Site Reliability Engineering and the Art of Improvisation – The New Stack


Matt davis

Matt is a Senior Infrastructure Engineer at Blameless. His expertise includes data center operations, storage hardware and distributed databases, IT security, site reliability, support services, observability systems and TechOps leadership. A graduate in musical interpretation and composition, he is passionate about exploring the relationships between the artistic spirit and the exploitation of distributed software architectures.

Site Reliability Engineering (SRE) is based on orchestration and improvisation. Developing a great SRE practice means a deep understanding of the technical infrastructure, but also the confidence to trust your gut and just start scrambling.

I host a weekly continuous learning session at Blameless which takes its title from the traditional Indonesian orchestra: the Gamelan (pronounced “gah-meh-lahn”). This orchestra is mainly composed of percussion, many tuned gongs and mallets, a few string and wind instruments, usually a male or female singer, all brought together by the rhythm and the writing of improvised songs.

You see, a key part of gamelan is that the music is written by the band as it is practiced, with the belief that the music must grow and change. As they meet, the members continually develop new versions of the songs each time they play. Practices start to look like performances and vice versa. It’s a bit like improvising jazz, where the concert is just another time to come together and play.

Here are some of the ways we transform and evolve our understanding during these sessions:

  • Presentations of observability toolsets, aka “Morning Vistas”: What do you observe when you open the laptop to start the day and examine the operational landscape? This offers new perspectives on how our colleagues approach their regular work.
  • Decision requirements table building, for example the most difficult decisions encountered during on-call or live maintenance of our Kubernetes clusters. These help us think about how we can make improvements to help stakeholders make decisions under duress.
  • Team knowledge elicitation, like deeper views of NGINX Ingress logging or attempting a dependency matrix for our critical path. It is very useful to extract some of this juicy knowledge from the brains of our experts.
  • Ask the question “Why do we have custody?” “ share mental models of how different people in the company perceive and engage with it. We learn about everyone’s expectations, how we might alleviate fears of being on call for the first time.
  • Spin the wheel of expertise! alias “Who? What? Where? ”Here we explore our tech stack and our services through gameplay, asking each person to spin the wheel and asking them to show us firsthand how they would come up with the answer, or how it would escalate. if she just didn’t know.
The wheel of expertise

Spin the wheel of expertise

What we have created at Blameless is a learning opportunity and a time to come together collaboratively to share mental models and tell stories about different areas of the system in a safe and pressure-free way so that we can continue to learn. . In this way, incidents are also just another time we can apply our powers of intuition because we have practiced techniques to resolve them. Specifically, we call it “The practice of the practice,” which is the experience we take in when we actually practice our craft – improvisation, production, incidents.

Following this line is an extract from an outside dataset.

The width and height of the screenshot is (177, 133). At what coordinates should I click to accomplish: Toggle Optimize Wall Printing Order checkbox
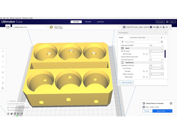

My motto has sometimes been that it doesn’t matter what we do together as long as we do it together. Regardless of the participation, discussions always immerse in shared perspectives and provide a safe space for participants to explore things without fear of the judgment or anxiety associated with an incident. It is impossible for one person to know all the complexity of networked software, so it becomes essential to know where to find the expertise and how to learn from the practice instead of trying to follow hastily revised prescriptions or runbooks. .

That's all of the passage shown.